Budgets Are Rising — But Headcount and Expertise Aren’t Keeping Pace
Dealers are planning to increase cybersecurity investment over the next year, with nearly half expecting to raise their budgets by up to 10%. And importantly, nobody plans to decrease spending.
But look at this contrast:
- 67% of dealers say less than 5% of total operating budget goes to cybersecurity
- Cybersecurity still ranks below marketing, DMS, CRM, and websites in spending
Here’s the message hiding between the lines:
Dealerships are willing to invest — but not yet at the level needed to build the staffing, specialization, and always-on monitoring modern threats demand.
If attackers are operating 24/7, and your defense team clocks out at 5 p.m., you’re leaving the showroom door unlocked overnight — figuratively and potentially literally.
Dealers Increasingly Rely on Third-Party Cybersecurity Expertise — and That’s Smart
The report shows that more than half of dealerships now rely on both managed service providers and internal IT teams to manage compliance and alerting. That’s a shift in the right direction — because no internal team can realistically monitor threats nonstop while also fixing printers, onboarding users, troubleshooting DMS issues, and keeping the network stable.
The reality is this:
Cybersecurity today requires specialized skills, persistent vigilance, and dedicated manpower.

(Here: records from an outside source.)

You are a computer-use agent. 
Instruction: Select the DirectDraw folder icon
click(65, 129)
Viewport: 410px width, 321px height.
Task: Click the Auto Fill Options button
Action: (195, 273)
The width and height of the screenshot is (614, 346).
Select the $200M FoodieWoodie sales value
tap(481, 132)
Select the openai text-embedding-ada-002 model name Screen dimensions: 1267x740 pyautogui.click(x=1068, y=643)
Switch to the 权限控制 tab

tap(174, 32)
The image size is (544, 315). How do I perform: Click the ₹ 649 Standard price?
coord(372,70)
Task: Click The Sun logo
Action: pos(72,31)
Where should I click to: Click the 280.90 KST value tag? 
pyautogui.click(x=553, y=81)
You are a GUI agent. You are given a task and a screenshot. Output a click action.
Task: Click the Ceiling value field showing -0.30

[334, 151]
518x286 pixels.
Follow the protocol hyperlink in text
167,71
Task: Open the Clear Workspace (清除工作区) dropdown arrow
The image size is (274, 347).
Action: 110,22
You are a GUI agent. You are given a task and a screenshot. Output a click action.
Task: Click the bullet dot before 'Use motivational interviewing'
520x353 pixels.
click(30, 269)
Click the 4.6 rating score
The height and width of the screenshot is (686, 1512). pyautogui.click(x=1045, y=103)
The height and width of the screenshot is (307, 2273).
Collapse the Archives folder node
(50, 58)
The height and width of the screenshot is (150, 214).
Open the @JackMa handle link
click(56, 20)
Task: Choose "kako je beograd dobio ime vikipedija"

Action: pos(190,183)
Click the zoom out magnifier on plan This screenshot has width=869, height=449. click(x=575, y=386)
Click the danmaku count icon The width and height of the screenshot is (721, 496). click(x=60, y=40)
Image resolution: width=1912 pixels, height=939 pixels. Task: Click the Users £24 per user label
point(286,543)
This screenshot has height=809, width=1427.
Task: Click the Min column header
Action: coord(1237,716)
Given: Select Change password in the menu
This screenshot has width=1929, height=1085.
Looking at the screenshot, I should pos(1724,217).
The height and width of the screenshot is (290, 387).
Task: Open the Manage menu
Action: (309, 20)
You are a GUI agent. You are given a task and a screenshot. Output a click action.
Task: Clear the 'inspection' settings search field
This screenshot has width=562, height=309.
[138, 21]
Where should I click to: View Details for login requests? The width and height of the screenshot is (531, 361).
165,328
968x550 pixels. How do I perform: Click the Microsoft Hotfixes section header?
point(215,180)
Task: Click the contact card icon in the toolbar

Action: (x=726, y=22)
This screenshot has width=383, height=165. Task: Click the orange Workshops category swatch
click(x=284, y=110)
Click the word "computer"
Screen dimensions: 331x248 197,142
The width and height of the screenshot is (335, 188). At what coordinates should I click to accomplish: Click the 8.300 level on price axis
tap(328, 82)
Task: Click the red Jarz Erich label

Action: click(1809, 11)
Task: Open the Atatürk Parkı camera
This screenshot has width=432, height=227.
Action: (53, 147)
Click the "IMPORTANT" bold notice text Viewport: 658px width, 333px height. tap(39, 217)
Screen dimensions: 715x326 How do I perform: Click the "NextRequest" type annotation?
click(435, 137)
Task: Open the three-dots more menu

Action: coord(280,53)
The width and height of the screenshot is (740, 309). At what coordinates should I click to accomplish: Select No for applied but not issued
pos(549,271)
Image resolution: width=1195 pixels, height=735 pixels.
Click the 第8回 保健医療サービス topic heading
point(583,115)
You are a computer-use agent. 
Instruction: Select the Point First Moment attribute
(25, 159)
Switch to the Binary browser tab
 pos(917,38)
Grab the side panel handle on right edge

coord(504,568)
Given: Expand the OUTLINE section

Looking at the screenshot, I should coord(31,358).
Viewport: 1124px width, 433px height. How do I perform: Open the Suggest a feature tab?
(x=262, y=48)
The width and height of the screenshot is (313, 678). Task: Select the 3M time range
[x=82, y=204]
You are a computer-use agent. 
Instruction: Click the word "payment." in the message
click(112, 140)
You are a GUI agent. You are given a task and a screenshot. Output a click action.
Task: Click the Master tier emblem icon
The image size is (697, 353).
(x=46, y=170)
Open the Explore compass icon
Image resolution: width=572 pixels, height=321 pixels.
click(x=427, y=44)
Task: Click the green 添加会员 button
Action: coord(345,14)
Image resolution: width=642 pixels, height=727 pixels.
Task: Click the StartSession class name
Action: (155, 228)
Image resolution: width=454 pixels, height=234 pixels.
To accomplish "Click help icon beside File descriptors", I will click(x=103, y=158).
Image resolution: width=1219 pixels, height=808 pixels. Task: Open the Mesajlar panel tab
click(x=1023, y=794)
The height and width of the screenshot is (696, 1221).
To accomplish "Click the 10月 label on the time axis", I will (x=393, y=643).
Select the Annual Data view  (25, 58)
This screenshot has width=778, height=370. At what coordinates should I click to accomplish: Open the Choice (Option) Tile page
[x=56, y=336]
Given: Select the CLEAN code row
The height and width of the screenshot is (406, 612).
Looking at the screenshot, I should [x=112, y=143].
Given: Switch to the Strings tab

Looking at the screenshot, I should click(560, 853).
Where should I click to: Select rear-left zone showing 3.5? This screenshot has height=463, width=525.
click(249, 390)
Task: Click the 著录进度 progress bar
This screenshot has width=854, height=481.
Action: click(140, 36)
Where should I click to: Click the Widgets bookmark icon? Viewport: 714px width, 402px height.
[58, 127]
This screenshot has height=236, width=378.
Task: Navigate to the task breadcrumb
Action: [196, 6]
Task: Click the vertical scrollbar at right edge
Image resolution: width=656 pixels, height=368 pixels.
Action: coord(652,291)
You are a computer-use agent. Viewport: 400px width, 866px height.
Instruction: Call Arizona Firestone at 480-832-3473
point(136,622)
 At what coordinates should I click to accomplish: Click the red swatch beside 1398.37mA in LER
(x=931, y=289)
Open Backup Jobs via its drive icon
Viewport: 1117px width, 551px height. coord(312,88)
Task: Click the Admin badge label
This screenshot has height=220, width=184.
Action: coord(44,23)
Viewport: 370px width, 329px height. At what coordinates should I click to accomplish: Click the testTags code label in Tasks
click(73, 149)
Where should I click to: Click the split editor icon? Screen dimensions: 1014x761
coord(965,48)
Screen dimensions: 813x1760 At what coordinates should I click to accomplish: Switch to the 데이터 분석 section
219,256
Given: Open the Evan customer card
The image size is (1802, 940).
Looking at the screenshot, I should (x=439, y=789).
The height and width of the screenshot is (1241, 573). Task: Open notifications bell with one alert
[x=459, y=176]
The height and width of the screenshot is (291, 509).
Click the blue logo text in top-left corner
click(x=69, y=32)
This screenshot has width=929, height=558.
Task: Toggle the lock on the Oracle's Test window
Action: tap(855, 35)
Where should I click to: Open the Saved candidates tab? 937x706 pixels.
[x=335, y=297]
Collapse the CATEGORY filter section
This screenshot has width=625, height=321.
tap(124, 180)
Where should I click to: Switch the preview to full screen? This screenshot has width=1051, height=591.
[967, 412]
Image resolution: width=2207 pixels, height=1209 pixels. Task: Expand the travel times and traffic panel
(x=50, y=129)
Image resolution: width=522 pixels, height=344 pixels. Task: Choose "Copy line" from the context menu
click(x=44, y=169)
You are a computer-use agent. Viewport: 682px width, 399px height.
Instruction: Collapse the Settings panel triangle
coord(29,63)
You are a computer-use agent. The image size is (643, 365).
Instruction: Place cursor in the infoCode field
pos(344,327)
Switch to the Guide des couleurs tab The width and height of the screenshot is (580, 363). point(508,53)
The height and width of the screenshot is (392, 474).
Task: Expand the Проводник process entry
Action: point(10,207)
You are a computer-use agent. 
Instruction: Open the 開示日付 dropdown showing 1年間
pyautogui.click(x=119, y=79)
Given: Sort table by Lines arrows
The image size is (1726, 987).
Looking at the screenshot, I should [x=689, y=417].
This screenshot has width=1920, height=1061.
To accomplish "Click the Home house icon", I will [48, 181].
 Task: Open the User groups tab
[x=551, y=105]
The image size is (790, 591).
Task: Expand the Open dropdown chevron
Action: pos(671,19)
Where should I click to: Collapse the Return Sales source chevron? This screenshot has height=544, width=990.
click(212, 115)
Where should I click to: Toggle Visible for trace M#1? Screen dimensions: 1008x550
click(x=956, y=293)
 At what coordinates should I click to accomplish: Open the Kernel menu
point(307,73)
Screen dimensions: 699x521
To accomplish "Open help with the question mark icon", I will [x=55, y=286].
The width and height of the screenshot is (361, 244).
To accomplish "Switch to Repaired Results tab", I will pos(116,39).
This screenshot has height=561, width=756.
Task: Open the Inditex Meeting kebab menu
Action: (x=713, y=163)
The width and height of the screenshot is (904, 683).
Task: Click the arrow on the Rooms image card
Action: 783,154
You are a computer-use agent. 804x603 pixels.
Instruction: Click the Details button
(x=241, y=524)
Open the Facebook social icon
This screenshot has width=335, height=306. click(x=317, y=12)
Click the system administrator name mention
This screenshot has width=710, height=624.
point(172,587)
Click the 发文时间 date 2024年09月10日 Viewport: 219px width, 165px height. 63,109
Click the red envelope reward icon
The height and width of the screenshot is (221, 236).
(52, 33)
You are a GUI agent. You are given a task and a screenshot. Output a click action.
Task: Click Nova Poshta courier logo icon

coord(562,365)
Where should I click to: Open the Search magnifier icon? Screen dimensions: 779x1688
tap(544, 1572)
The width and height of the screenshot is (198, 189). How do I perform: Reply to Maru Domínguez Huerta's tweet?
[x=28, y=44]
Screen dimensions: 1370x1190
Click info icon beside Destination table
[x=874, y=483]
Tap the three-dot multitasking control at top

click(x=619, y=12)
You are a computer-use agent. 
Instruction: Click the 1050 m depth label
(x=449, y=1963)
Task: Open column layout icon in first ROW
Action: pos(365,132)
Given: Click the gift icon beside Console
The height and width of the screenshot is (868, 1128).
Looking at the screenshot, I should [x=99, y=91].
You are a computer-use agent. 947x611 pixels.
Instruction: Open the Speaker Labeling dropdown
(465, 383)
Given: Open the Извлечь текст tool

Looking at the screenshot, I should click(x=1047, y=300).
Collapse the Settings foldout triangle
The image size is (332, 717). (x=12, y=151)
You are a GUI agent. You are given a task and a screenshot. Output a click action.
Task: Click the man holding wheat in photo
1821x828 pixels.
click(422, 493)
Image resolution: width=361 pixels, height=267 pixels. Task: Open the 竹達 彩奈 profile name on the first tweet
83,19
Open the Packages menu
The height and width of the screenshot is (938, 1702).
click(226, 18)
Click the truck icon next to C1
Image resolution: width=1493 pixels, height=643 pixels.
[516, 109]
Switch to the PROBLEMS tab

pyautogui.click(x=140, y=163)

Not “someone who also handles IT.” Not “an annual assessment” that no one acts upon. Not “a once-a-year training video.”
If cybercrime was a movie, this would be the part of the movie where the underdog realizes heart alone won’t beat a team packed with paid professionals.
The Message for 2026 Is Crystal Clear:
Dealerships care — now they must commit.
The threat is real — and rising.
The solution requires expertise, people power, and continuous action.
Cybersecurity doesn’t improve because we hope harder. It improves because dealerships build or partner with teams who have the skills, tooling, and eyes-on-glass coverage necessary to defend against relentless and sophisticated attacks.
And while confidence is climbing, the data tells us the same thing modern dealerships already know:
To win this battle, dealerships can’t do it alone — and they can’t do it halfway. 2026 needs to be the year dealerships turn concern into capability.